Resources & Scheduling
requests vs limits, QoS, taints, and node selection.
Resources & Scheduling
Kubernetes places pods onto nodes. The scheduler watches the API for unscheduled pods, filters the nodes to those that satisfy all hard constraints, scores the survivors, and binds the pod to the highest-scoring node. Resources, selectors, taints, and tolerations are how you tell it what "feasible" means.
Analogy
Think of seating guests at a wedding. The planner has a floor plan full of tables, each with a seat count and a few hard rules (no peanut allergies near the dessert bar, the grandparents need the quiet corner). First they filter — cross off every table that breaks a rule for this guest — then they score the remaining tables on soft preferences ("put them near people they'll enjoy"), and finally they pencil in the best seat. Taints are "this table is reserved for the bridal party", and tolerations are the wristband that lets a specific guest sit there anyway.
requests vs limits
Every container can declare two numbers per resource (CPU, memory):
resources:
requests: { cpu: "500m", memory: "256Mi" }
limits: { cpu: "1", memory: "512Mi" }
- Requests = the reservation. The scheduler subtracts requests from node capacity to decide if a pod fits. If requests exceed what's available on every node, the pod sits
Pending. - Limits = the hard cap. The kubelet configures cgroups so the container cannot exceed them at runtime. CPU over-limit is throttled; memory over-limit is OOM-killed inside the container.
500m = 500 millicores = half of one logical CPU. 256Mi = 256 mebibytes (power of 2). Use Mi/Gi, not M/G, unless you enjoy off-by-4.8%.
QoS classes
Kubernetes assigns each pod to one of three classes based on requests and limits:
| Class | Rule |
|---|---|
Guaranteed |
Every container has requests == limits for both CPU and memory. |
BestEffort |
No requests or limits set on any container. |
Burstable |
Anything else. |
Under node memory pressure, the kubelet evicts in order: BestEffort → Burstable → Guaranteed. Guaranteed pods also get tighter cgroup isolation. For anything that matters, set requests == limits on memory at least — it's a one-line move from Burstable to Guaranteed on the dimension that most often causes pain.
nodeSelector
The simplest way to pin a pod to a class of node is nodeSelector — a strict equality match on node labels.
spec:
nodeSelector:
tier: gpu
zone: us-east
Nodes are labelled by the cloud provider (topology.kubernetes.io/zone, kubernetes.io/arch) and by you (kubectl label nodes node-a tier=gpu). nodeAffinity is the richer, expression-based cousin — supports In, NotIn, soft preferences.
Taints and tolerations
Taints are the inverse of selectors. A taint on a node repels pods unless they explicitly tolerate it. Common use: reserve a node pool for a class of work.

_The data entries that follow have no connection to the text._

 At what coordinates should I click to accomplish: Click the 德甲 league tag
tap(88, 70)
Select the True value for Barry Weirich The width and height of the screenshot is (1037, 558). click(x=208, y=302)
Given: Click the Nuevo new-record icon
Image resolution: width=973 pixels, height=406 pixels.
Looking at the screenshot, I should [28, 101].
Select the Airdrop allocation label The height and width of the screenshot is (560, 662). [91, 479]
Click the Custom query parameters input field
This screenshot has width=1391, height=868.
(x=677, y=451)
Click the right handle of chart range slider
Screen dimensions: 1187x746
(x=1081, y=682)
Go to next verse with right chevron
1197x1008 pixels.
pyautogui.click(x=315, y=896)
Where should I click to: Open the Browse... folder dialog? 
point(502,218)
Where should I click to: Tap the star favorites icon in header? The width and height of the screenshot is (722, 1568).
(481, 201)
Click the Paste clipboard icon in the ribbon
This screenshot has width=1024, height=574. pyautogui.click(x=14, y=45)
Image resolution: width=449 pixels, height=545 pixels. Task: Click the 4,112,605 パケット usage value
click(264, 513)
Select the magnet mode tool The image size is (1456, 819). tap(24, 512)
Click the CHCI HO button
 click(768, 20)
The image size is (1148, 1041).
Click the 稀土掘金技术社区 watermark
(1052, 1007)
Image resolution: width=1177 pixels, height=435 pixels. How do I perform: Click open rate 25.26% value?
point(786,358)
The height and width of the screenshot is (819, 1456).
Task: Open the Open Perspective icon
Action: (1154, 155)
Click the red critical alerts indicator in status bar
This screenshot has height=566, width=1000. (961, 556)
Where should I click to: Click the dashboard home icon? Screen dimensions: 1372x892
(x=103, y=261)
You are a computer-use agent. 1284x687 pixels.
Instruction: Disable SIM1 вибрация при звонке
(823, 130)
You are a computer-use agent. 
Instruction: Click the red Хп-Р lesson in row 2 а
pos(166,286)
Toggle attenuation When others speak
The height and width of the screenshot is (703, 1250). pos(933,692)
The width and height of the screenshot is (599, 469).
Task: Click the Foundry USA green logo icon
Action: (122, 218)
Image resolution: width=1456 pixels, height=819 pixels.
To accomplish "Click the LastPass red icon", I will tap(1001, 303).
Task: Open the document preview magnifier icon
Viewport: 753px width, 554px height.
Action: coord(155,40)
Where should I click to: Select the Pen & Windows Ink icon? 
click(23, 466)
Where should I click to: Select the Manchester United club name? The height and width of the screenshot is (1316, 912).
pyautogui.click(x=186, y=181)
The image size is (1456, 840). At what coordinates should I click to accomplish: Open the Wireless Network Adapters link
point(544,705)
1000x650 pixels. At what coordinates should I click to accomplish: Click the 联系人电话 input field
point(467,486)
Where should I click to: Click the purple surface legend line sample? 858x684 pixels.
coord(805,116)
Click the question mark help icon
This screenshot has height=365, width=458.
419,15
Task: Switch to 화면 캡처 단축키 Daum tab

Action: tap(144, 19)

kubectl taint nodes node-a nvidia.com/gpu=true:NoSchedule
Any pod that does not tolerate nvidia.com/gpu will not be scheduled on node-a. A GPU pod opts in:
tolerations:
- key: nvidia.com/gpu
effect: NoSchedule
Three effects:
NoSchedule— don't place new pods unless tolerated.PreferNoSchedule— soft hint; scheduler tries but won't refuse.NoExecute— evict existing pods that don't tolerate.
Putting it together — the scheduling decision
For each node, the scheduler asks, in order:
- Does the node have enough allocatable CPU and memory for this pod's requests?
- Does the node's labels match the pod's
nodeSelector/nodeAffinity? - Does the pod tolerate every
NoScheduletaint on the node? - Are there any other plugins (pod anti-affinity, topology spread) saying no?
If every node fails, the pod stays Pending with a reason on its events. If multiple nodes pass, the score phase picks the best (spreading pods, preferring less-loaded nodes).
kubectl get pod trainer -o wide
kubectl describe pod trainer # events: FailedScheduling or Scheduled
kubectl describe node node-a # allocatable, taints, labels, used
Practical rules
- Always set memory requests. Don't set memory limits > requests unless you've thought about it — OOM kills under bursty load are a common surprise.
- Treat CPU requests as a floor, CPU limits as a ceiling. Some sites skip CPU limits entirely because throttling is worse than over-subscription; others require them.
- Use taints for node pools (GPU, spot, dedicated team) rather than baking them into every pod spec as selectors.
- PriorityClasses are the lever above QoS — critical system pods (kube-dns, metrics-server) run at high priority so they get scheduled and evict lower-priority pods if the node fills up.
- Cluster autoscaler watches for unschedulable pods and adds nodes. It only works if your pods actually declare requests — otherwise it can't tell whether a new node would help.